BIS, which serves as a lender to country’s central banks, found most countries regard bitcoin and cryptocurrencies as a niche technology and not the future of money that many crypto enthusiasts believe it to be.
“No central banks reported any significant or wider public use of cryptocurrencies for either domestic or cross-border payments in their jurisdictions,” the BIS report, out last week, found. “Usage of cryptocurrencies is assessed to be either minimal (‘trivial/no use’) or concentrated in niche groups.”
The survey revealed that most BIS member central banks think cryptocurrency use “will remain minor” due to “low retail acceptance, compliance issues, better public understanding by the general public of the risks involved and, for some jurisdictions, outright bans.”
Many people think that the use of bitcoin and cryptocurrencies by the general population will trigger the next bitcoin bull run, though the number of retailers accepting digital tokens in both developed and developing economies remains low.
Last month the chief executive of major global bitcoin and cryptocurrency exchange Binance, Changpeng Zhao, has said he expects Jeff Bezo’s online retail giant Amazon to be the catalyst for the next bitcoin price leap.
The BIS survey, which included 63 central banks around the world, also found most have no plans to issue a digital version of their currency, known as central bank-backed digital currencies (CBDCs).
“At this stage, most central banks appear to have clarified the challenges of launching a CBDC but they are not yet convinced that the benefits will outweigh the costs,” the BIS report said.
Bitcoin’s epic 2017 bull run, which saw the price explode from under $1,000 at the beginning of the year to an eye-watering almost $20,000 in fewer than 12 months, has been put down to the expectation institutional investors were gearing up to step into the space.
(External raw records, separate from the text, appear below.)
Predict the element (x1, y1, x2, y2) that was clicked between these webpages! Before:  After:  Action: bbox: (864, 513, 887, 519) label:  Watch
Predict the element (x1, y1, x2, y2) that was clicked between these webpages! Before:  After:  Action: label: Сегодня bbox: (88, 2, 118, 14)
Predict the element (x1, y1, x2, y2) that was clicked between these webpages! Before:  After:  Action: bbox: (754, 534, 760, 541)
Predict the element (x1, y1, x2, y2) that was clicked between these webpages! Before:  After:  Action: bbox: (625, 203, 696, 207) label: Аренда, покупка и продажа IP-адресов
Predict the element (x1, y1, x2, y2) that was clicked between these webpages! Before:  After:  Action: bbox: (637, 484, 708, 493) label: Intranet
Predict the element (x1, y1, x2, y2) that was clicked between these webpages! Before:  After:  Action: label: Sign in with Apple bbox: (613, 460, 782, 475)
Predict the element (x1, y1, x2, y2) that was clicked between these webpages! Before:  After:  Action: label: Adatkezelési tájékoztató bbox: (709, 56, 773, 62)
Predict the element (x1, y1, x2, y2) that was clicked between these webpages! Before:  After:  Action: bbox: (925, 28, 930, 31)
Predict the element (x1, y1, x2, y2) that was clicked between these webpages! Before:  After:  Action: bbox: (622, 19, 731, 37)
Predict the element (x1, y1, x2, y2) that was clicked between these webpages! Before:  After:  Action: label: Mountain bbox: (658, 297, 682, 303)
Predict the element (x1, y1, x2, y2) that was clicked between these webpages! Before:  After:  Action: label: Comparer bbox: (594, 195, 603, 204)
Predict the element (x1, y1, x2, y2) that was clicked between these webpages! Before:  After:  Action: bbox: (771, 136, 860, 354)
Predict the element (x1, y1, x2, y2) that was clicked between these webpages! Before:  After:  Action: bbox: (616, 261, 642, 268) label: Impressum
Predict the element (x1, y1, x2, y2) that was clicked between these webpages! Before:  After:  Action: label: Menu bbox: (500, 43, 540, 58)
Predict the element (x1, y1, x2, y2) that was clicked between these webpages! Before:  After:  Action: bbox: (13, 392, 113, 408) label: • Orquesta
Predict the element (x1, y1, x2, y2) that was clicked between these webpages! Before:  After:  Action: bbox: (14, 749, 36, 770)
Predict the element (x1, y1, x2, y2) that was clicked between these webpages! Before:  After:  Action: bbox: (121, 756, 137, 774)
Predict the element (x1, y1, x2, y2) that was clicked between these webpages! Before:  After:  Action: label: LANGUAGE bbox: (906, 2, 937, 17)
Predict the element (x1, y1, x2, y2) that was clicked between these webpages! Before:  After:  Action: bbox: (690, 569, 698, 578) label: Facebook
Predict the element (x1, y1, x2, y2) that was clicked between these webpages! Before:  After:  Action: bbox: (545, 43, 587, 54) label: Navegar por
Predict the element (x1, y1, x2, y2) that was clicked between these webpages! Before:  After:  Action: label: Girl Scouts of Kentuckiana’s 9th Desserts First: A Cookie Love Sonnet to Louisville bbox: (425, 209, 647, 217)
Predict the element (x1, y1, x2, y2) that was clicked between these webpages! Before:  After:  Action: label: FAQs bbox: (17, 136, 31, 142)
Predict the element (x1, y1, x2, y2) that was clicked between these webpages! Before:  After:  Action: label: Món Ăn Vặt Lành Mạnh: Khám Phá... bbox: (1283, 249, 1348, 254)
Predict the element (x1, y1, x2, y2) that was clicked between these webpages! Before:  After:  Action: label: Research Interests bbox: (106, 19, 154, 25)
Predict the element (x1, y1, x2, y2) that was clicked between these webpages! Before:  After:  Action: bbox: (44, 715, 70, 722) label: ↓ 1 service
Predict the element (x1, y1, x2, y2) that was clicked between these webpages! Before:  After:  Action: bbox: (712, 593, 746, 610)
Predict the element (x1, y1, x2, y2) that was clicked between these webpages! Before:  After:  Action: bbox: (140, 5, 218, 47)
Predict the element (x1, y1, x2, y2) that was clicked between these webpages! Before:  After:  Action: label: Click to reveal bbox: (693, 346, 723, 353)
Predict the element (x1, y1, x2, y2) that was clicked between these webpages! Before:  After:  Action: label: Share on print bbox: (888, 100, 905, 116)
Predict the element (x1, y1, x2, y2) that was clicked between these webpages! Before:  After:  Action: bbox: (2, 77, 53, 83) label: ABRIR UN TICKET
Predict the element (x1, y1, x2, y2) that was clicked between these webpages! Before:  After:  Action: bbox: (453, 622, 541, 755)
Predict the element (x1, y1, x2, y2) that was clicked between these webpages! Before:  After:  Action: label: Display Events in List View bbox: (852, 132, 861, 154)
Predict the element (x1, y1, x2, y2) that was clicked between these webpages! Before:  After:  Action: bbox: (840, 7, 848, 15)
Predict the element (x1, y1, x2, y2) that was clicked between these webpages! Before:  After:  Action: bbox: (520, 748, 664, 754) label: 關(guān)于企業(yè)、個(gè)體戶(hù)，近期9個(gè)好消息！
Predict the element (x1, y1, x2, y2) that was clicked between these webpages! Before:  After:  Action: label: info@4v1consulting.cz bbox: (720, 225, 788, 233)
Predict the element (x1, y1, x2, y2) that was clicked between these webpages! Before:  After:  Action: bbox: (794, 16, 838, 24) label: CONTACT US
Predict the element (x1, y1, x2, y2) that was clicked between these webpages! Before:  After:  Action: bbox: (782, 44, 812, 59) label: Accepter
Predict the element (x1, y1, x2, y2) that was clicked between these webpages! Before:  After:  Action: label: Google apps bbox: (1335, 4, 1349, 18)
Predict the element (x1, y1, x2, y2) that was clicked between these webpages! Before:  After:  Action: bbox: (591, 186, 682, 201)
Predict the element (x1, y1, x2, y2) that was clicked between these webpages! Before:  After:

As 2018 rolled on and that investment from the established financial industry failed to materialize, many bitcoin and cryptocurrency holders bailed out of their positions, nervous the looming threat of increased regulation and shadows of doubt swirling around general adoption and usage of bitcoin and cryptocurrencies could mean the bottom was about to fall out of the market.
Bitcoin and cryptocurrency adoption has been a major criticism of the sector in recent months after many expected the surging price to mean a raft of retailers would begin accepting bitcoin.
There have, however, been signals that increased adoption and use of bitcoin could be just around the corner.
“Bitcoin’s blockchain is heating up rapidly,” said Mati Greenspan, senior market analyst at broker eToro. “The [bitcoin] transaction rate hitting its highest level in almost a year.”
“Of course, more transactions on the blockchain is neither bullish nor bearish. The comforting thing is that last time the transaction rate was this high, we saw a distinct clog in the network.
“Last January, the bitcoin blockchain was so congested that transaction times were significantly slower and the cost to send bitcoin was through the roof.
“During the bear market, however, developers have had more time to upgrade their systems. Specifically, we now see the adoption of SegWit, which reduces the size of transactions on the blockchain, is now about 40%.”